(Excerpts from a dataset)
────────────────────
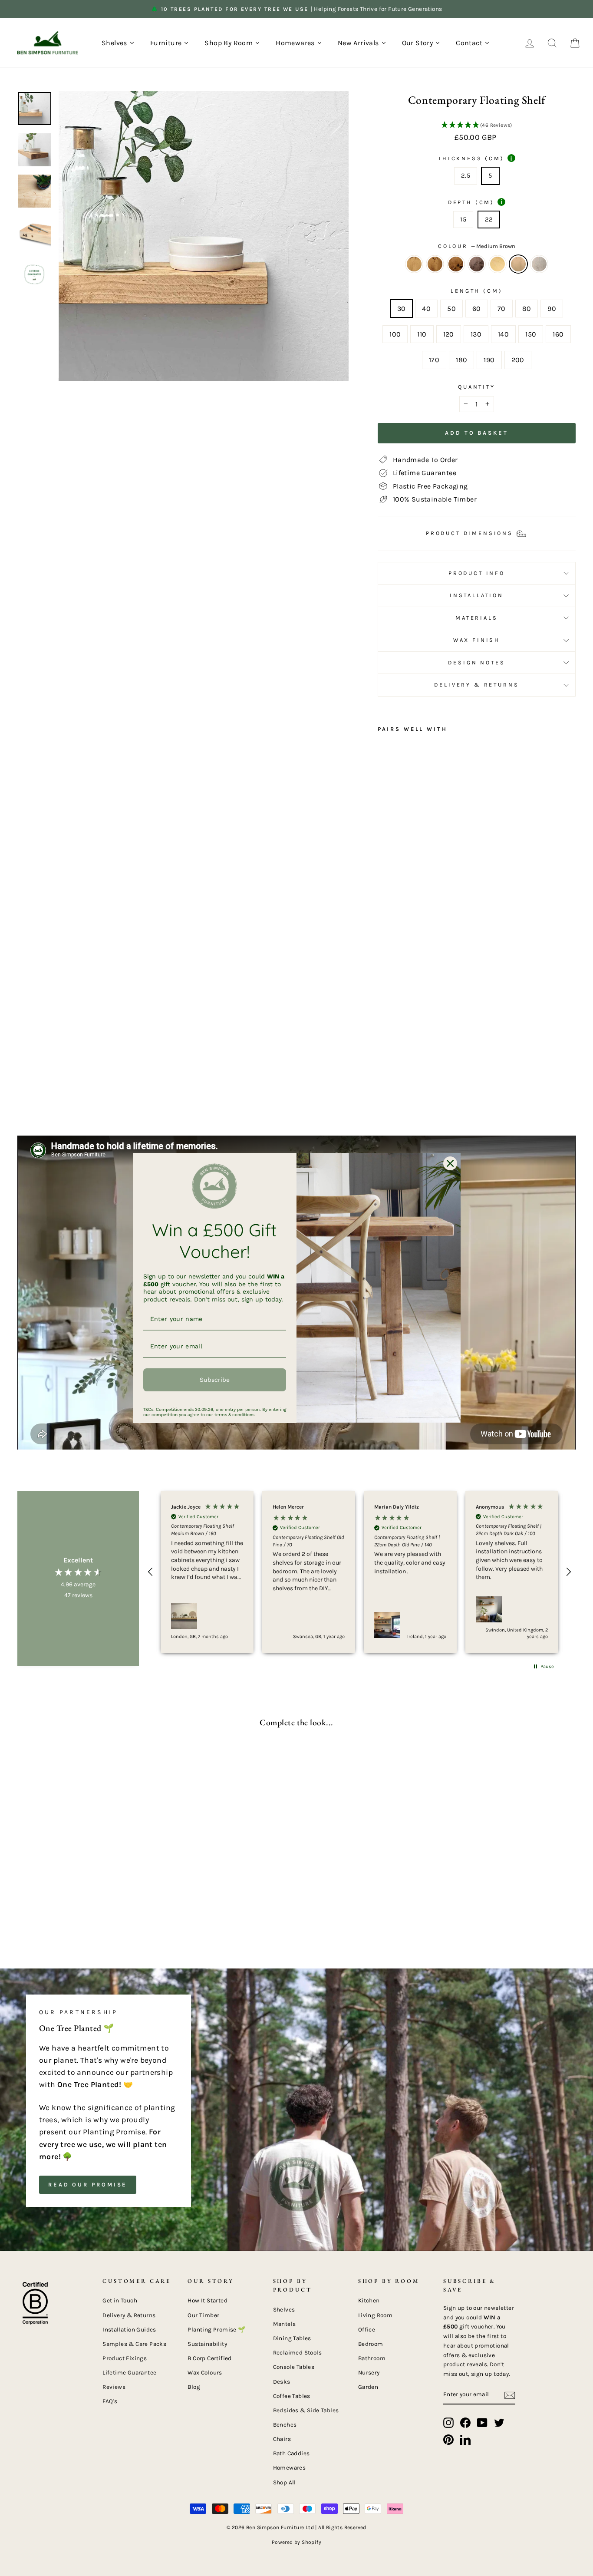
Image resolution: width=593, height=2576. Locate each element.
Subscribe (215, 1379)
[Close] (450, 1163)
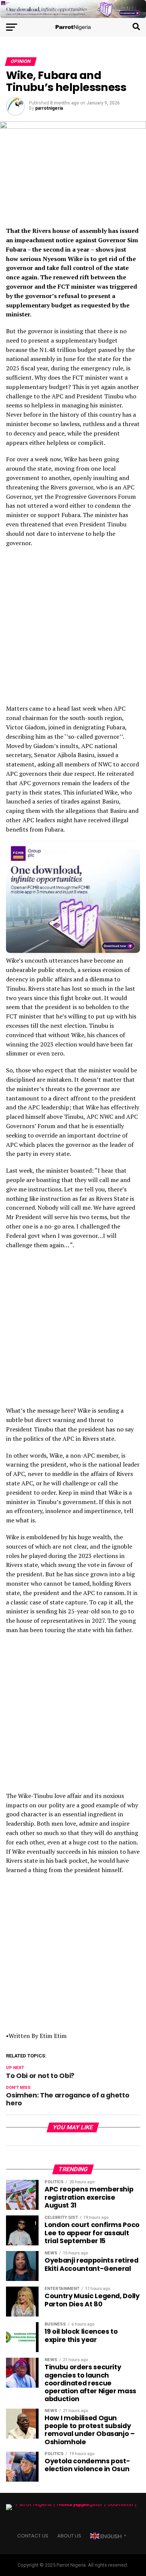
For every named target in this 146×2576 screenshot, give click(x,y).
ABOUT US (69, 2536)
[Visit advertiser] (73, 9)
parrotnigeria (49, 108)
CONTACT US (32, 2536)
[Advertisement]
────────────────────
- Required work
Once the pictures are set aside, restate the remaining data above exactly.

- Solution for this problem
Image resolution: width=593, height=2576. Locate each element.
Subscribe (215, 1379)
[Close] (450, 1163)
For every named target in this 146×2576 screenshot, give click(x,y).
ABOUT US (69, 2536)
[Visit advertiser] (73, 9)
parrotnigeria (49, 108)
CONTACT US (32, 2536)
[Advertisement]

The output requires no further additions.